[Records for locating screen elements]
++++++++++

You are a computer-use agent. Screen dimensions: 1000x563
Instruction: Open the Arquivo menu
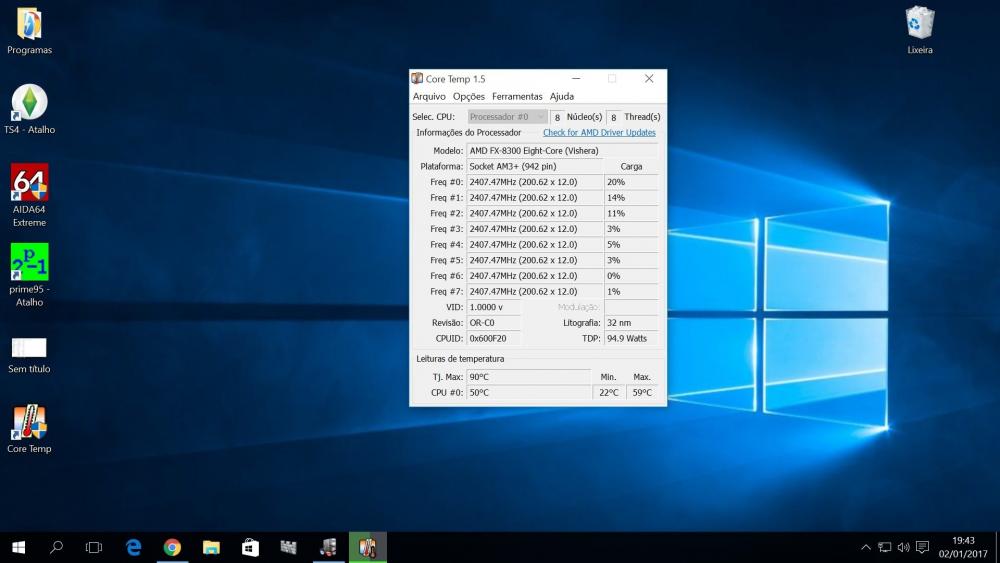429,97
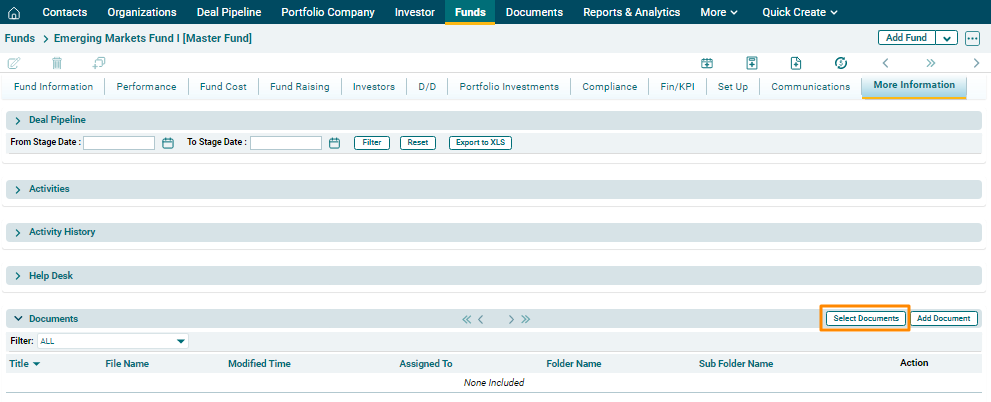The width and height of the screenshot is (991, 402).
Task: Click the trash delete icon
Action: (x=57, y=63)
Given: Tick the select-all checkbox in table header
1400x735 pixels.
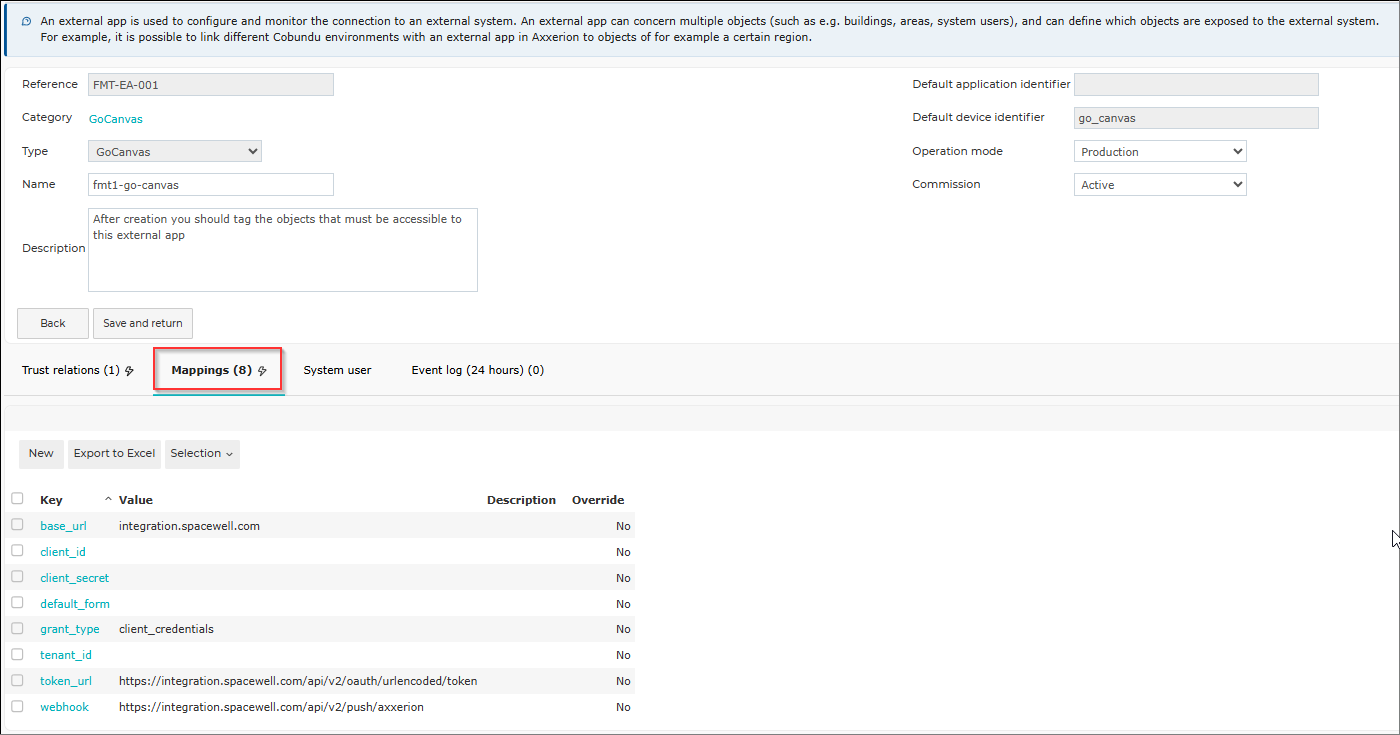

++++++++++

◆ Set problem
Copy out all of the material above word for word, leaving the pictures out of your answer.

◆ Full response
You are a computer-use agent. Screen dimensions: 1000x563
Instruction: Open the Arquivo menu
429,97
The width and height of the screenshot is (991, 402).
Task: Click the trash delete icon
Action: (x=57, y=63)
Given: Tick the select-all checkbox in table header
1400x735 pixels.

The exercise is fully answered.